Entries from June 2009 ↓

Cybernetics and power

For a while I’ve wondered how to efficiently and unobtrusively power cybernetic implants. To me, the idea of having to replace batteries and recharge things that are part of my body is antithetical to the whole idea of implants. Implants should blend with organics and utilise the natural power sources within the body.

So, how much wattage does the human body produce naturally? Well, this is what the Basal Metabolic Rate (BMR) indicates, or more accurately, it indicates the average amount of energy expended on day-to-day activities… if you had a particularly active day then this would jump up higher.

There’s a BMR calculator here and according to it, my BMR is 1906 kcal/day. This works out to about 92 Watts… not much more than a light-bulb*!

In order to tap into this energy source, we need to adopt one of the energy currencies of the body. Some ideas might be glucose, ATP, or the electron transport chain (although the latter two are generally intracellular processes, so I’m guessing it’d be harder and potentially more dangerous to try these). Further, there should probably be some regulation of utilising the body’s energy, so that if these energy substrates drop too low in concentration then the implants should either switch off and warn their user that blood glucose levels are low.

As a result of this, it’ll give you an excuse to eat more delicious food to power your implants. Or, if you’re trying to lose weight, you could run the main processor overnight to encode your previous day’s memories to xvid – or regularly present the vocabularies of 5 foreign languages to your brain as you dream – hablo castiano un pocho 😉 )

But then, a negative consequence of having more implants is exactly this – your body will have to work harder to sustain them. Depending on the strength you place on metabolic rate affecting longevity, more implants could then start reversing the gradual increase in lifespan we’ve been seeing during the last couple of centuries. Of course, they’ll be plenty of others trying to come up with engineered ways to halt or reverse this metabolic aging.

Anyhow, I hope the cyberneticists are taking this all into account, because it first gives designers an idea of the wattage they have to play with and also because I’d really prefer to avoid having to plug myself in at night!

* 1906 * 4.18 kJ/kcal * 1 day / 8.64e4 sec = 92.2 Watts. And upon conducting research about this, NASA and HP labs have made the comment in the past that the human body produces about the same amount of energy as a 100 Watt light-bulb needs.

Reputation systems

Time is the one precious commodity. You can’t change what you do with it, you can’t rewind the steady increase of entropy. Even though it may decrease locally, across the whole universe it’s alway on the rise (at least as far as physicists have collectively determined… I’m sure that there are eccentric exception that think otherwise).

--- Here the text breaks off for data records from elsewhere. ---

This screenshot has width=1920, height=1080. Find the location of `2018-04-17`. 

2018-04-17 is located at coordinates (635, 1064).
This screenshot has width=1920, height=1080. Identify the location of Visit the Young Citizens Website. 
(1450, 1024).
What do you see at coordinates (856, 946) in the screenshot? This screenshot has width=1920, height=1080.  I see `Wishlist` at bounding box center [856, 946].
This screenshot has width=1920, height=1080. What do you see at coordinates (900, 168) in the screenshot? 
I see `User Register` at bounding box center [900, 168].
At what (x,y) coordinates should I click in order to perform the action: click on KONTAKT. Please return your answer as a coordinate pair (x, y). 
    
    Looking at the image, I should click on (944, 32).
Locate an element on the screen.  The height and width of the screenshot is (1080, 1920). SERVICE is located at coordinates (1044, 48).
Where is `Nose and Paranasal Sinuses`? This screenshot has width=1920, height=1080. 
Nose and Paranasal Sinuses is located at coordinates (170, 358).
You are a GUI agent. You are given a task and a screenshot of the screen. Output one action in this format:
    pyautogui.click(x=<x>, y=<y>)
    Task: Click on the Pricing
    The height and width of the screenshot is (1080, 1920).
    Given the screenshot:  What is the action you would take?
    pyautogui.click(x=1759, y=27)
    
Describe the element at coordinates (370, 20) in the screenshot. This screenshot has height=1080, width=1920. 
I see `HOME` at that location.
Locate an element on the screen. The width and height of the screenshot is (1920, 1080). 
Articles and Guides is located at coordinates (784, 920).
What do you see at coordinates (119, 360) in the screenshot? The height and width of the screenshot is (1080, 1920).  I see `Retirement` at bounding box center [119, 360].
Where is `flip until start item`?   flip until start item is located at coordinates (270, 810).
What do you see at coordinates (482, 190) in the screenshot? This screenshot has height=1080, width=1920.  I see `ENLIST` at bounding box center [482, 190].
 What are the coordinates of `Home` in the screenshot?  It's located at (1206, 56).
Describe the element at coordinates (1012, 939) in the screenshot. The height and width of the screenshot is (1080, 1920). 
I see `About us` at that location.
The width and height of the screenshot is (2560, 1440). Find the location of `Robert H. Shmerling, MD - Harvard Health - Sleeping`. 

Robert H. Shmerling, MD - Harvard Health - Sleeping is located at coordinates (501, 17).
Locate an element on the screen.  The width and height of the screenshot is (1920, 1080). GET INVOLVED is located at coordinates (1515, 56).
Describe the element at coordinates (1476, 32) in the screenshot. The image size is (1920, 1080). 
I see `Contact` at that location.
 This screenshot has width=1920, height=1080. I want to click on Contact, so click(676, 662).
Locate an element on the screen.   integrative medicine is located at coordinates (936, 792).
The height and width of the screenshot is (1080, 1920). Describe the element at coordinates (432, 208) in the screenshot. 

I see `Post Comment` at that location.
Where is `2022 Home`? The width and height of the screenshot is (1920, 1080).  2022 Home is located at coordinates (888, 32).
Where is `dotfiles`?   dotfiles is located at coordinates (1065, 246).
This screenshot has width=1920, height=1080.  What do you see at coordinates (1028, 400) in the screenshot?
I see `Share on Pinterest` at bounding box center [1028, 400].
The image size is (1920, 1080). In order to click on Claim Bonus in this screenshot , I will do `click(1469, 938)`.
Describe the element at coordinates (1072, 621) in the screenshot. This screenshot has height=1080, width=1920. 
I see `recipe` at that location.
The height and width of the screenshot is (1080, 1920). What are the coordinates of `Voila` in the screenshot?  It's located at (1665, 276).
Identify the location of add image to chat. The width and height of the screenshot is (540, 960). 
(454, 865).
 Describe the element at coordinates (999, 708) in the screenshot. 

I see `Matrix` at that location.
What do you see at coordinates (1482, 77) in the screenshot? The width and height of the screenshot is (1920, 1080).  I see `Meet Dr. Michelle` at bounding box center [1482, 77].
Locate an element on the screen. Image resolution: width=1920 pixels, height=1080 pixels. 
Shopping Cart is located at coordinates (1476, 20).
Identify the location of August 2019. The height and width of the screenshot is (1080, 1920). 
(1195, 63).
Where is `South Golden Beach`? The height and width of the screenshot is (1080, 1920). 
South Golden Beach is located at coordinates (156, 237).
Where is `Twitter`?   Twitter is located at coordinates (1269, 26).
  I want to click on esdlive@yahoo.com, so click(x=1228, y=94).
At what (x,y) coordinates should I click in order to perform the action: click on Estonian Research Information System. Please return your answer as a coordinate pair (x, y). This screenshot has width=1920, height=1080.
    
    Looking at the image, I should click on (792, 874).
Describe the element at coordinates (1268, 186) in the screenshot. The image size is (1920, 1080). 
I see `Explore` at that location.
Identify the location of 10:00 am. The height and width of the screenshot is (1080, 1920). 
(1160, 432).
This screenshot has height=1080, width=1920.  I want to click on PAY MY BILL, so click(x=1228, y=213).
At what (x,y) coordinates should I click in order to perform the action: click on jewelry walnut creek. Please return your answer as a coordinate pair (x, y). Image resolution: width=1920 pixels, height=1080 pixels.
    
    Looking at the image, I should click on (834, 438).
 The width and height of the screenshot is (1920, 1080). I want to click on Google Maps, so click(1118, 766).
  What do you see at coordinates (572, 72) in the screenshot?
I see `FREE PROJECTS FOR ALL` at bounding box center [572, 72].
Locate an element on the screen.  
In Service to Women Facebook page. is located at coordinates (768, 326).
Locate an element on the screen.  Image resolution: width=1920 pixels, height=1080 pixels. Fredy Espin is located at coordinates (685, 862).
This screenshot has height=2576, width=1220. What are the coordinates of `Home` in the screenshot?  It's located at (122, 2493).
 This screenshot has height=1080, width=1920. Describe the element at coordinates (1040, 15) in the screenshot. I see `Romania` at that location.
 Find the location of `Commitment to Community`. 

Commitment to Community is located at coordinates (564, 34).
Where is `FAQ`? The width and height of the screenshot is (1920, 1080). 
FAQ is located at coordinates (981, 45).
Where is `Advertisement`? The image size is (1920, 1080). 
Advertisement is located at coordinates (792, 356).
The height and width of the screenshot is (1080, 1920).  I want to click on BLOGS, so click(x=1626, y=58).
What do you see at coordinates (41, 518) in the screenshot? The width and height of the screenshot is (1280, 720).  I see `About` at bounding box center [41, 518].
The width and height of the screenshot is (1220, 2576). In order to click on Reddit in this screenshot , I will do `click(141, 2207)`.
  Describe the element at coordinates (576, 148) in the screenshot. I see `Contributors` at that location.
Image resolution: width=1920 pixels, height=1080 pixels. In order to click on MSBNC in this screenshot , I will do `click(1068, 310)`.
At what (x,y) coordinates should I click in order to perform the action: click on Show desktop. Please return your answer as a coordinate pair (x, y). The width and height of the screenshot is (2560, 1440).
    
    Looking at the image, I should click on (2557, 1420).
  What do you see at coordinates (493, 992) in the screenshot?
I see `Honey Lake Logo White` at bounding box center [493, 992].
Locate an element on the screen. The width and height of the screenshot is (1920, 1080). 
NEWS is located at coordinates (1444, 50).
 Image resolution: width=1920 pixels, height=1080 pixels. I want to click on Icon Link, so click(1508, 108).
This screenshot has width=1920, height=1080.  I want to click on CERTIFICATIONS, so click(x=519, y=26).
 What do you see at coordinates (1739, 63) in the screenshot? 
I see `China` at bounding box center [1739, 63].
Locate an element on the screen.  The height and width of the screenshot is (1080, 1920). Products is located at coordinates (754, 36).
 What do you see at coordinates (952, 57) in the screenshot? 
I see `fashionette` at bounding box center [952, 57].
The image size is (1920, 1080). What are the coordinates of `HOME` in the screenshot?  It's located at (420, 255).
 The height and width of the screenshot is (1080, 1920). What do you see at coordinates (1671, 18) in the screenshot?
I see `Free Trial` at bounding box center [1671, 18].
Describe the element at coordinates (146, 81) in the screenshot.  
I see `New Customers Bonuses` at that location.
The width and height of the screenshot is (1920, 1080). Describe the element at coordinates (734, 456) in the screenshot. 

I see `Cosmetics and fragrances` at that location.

In relation to that, our attention is also precious. So what, and more specifically, who, do we pay attention to?

In Accelerando, by Charles Stross, the author introduces the concept of reputation markets, where someone’s reputation can be bartered a bit like a final currency.

I kind of like the idea. You could immediately get a sense of whether you should trust someone or not, and whether you want to hire them for a particular job. On a more day-to-day level, hooking in things like car registration numbers means that people could provide feedback on the driving on others… “sure you might be a nice person to work with generally, but behind the wheel you’re a nutter who also refuses to indicate out of round-abouts” (that might be my pet peeve along with tail-gaters and people that don’t know how to merge).

Of course, this is flawed first by the privacy implications and also by the fact the people are more likely to feel the need to report negative experiences than positive.